She just sent me a txt where every word ended in "zzz", with about a hundred "!!!" and called herself "juicezzz". I need back up.
The guy I fucked in the port a poty just called me and asked me on a date!
Awkward!
No he was cute and I said yes!
I need a sticker that says "It's no use hitting on me - I'm the plus one" Seriously, how do they think I got in in the 1st place?
I got a black eye last night. This guy said for every 35 pounds you lose you gain an inch to your dick. I asked him how long he has been peeing sitting down.
so i was dancing to the glee soundtrack with highheels. i tripped. and the dildo fell on my face. i dont know what happened.
we just ordered 30 dollars worth of french fries...whats wrong with us?
i was about to cum until he started doing shrek impressions.
I found bruises on my neck from barfing out the window.

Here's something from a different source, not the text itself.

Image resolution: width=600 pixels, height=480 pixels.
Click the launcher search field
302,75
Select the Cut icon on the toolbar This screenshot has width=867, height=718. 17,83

He just showed me a video of his erect penis moving to the beet of the music when he was high, I think I'm in love.
he told me he was a Boston Bruins fan so I took his hat into the bathroom and peed in it...I've never been a prouder Ranger fan
I can't believe I left out the part about him peeing on the side of Route 2 at 3 a.m. while wearing a dress.
My concierge just asked me to his place for dinner while I was signing for a delivery. The delivery was a box of vibrators. Let's discuss.
I told him that if he cleaned the bathroom, I'd blow him. You could eat off the toilet. Seriously, get over here. This is the cleanest you'll ever see it.
I feel like my sexual preferences are just another sign that I am a 75 year old drag queen in a 29 year old woman's body.
I'm thinking my boss switched to all cordless keyboards and mouses so that none of us would hang ourselves in the office.